The researchers concluded that it was not because of a gender difference in expertise or lawmaking ability, but because of institutional bias. Bills on the issues that women dominate are often gridlocked in committee, so they never make it to a vote.

“These are highly contentious issues in the first place, and it could be because there are relatively fewer women in Congress and as committee chairs, they might have less of a built-in coalition to push these through,” Mr. Wiseman said.

Yet women also have advantages in governing — and the biggest gender differences appear during behind-the-scenes work.

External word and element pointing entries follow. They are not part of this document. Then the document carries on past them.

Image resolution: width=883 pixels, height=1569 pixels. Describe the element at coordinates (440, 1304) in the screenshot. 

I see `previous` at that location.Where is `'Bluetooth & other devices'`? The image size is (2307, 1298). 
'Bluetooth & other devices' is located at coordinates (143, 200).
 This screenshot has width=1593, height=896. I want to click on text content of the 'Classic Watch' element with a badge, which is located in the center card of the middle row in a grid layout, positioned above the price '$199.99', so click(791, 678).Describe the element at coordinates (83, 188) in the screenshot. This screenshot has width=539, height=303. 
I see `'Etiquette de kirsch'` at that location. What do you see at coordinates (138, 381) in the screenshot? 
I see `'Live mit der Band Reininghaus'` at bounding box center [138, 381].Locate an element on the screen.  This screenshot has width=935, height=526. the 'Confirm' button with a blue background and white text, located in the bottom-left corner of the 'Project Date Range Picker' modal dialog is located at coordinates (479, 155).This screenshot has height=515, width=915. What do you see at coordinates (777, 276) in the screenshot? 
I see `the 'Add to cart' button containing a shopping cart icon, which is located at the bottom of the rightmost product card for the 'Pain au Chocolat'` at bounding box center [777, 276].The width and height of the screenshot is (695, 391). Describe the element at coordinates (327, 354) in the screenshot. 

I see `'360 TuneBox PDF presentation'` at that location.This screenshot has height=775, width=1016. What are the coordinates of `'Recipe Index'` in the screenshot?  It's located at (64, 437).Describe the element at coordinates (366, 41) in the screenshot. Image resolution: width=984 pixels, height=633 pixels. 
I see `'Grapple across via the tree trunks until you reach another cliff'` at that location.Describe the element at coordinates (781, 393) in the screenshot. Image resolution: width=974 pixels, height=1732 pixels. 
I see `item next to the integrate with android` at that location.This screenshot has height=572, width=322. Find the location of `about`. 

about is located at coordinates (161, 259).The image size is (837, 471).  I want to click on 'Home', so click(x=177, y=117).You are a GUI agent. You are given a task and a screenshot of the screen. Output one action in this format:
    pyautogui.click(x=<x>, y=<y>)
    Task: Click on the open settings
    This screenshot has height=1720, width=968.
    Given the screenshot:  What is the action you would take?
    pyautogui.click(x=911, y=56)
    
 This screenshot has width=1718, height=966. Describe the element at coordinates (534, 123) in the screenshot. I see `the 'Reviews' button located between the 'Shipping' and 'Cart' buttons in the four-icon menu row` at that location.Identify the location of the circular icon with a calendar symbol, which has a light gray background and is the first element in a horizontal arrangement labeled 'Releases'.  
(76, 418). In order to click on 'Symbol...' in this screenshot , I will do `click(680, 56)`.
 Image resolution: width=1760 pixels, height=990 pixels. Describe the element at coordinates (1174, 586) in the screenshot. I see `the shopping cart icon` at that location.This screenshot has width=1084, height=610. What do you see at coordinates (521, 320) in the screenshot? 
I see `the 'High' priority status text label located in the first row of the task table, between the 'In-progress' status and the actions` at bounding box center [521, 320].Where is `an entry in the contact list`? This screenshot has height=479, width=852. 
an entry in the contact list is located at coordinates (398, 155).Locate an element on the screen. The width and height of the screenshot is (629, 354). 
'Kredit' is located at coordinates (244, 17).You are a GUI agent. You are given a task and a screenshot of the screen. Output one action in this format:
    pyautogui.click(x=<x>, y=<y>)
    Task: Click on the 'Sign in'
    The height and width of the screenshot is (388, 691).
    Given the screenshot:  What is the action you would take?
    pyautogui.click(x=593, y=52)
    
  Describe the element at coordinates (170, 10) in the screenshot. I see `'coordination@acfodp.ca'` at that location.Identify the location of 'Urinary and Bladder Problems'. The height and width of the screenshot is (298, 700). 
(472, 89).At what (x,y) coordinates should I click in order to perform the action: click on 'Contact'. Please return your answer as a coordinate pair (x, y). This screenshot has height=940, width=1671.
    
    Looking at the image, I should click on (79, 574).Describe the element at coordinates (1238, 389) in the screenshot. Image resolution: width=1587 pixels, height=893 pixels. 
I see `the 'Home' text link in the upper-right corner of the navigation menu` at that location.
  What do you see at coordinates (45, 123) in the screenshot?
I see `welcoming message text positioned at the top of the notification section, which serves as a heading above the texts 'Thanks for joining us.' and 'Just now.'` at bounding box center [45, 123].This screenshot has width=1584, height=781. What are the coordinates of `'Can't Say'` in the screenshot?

A variety of research has found that women interrupt less (but are interrupted more), pay closer attention to other people’s nonverbal cues and use a more democratic leadership style compared with men’s more autocratic style. The result is that women build coalitions and reach consensus more quickly, researchers say.

“Women share their power more; men guard their power,” said Michael A. Genovese, director of the Institute for Leadership Studies at Loyola Marymount University, who has studied gender and leadership.

Senator Kirsten Gillibrand, Democrat of New York, said the data backs up her experience in the Senate. “Women tend to be less partisan, more collaborative, listen better, find common ground,” she said. “Every time I’ve had a bill that’s important to me, I’ve had strong Republican women helping me pass it.”

These days, partisanship can seem more highly valued than collaboration in Washington, and without more women entering government, their influence might be muted.

“Women have the great potential to govern differently,” said Lyn Kathlene, a political scientist who studied gender and governing and is now director of Spark Policy Institute. “But my expectation is that’s going to be less overt than behind the scenes, because the reality is you have to play the game as the game’s played.”